TASK BRIEF => Output all the entries word for word. Omit the pictures.

######

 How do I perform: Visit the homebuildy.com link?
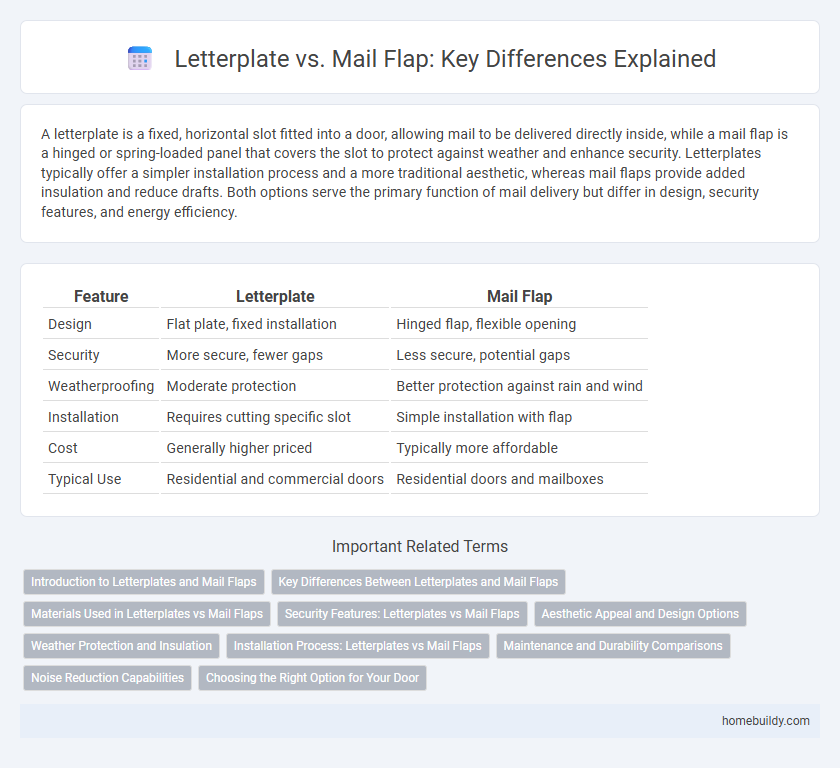coord(767,720)
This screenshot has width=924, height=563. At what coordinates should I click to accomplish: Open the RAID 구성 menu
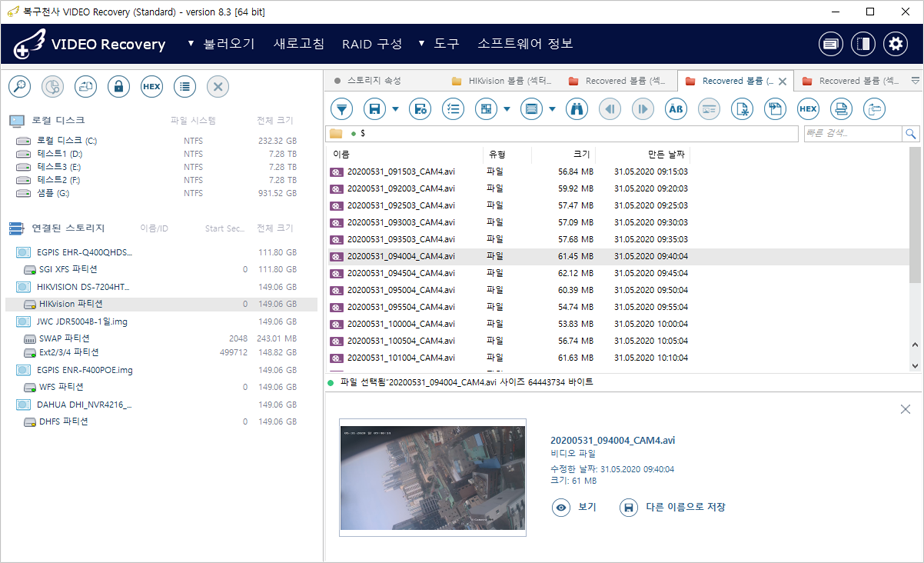click(371, 44)
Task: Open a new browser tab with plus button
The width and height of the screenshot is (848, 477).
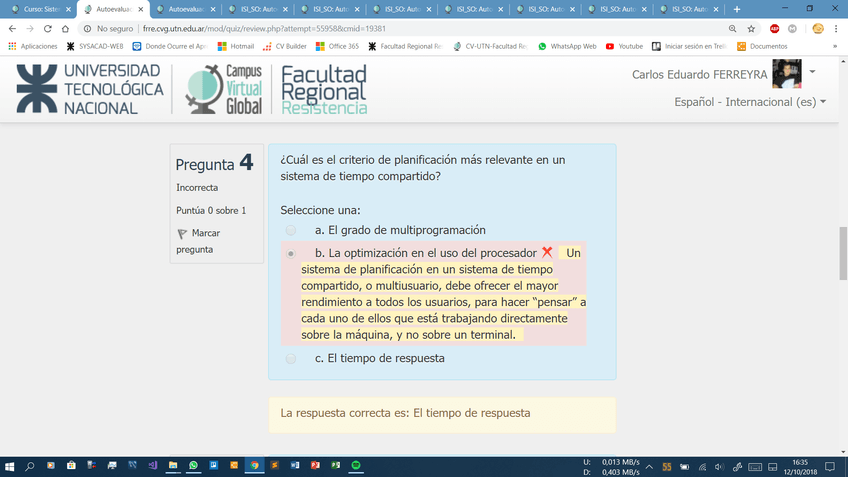Action: pos(737,9)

######

SOLUTION BELOW =>
 How do I perform: Visit the homebuildy.com link?
coord(767,720)
This screenshot has width=924, height=563. At what coordinates should I click to accomplish: Open the RAID 구성 menu
click(371, 44)
Task: Open a new browser tab with plus button
The width and height of the screenshot is (848, 477).
Action: pos(737,9)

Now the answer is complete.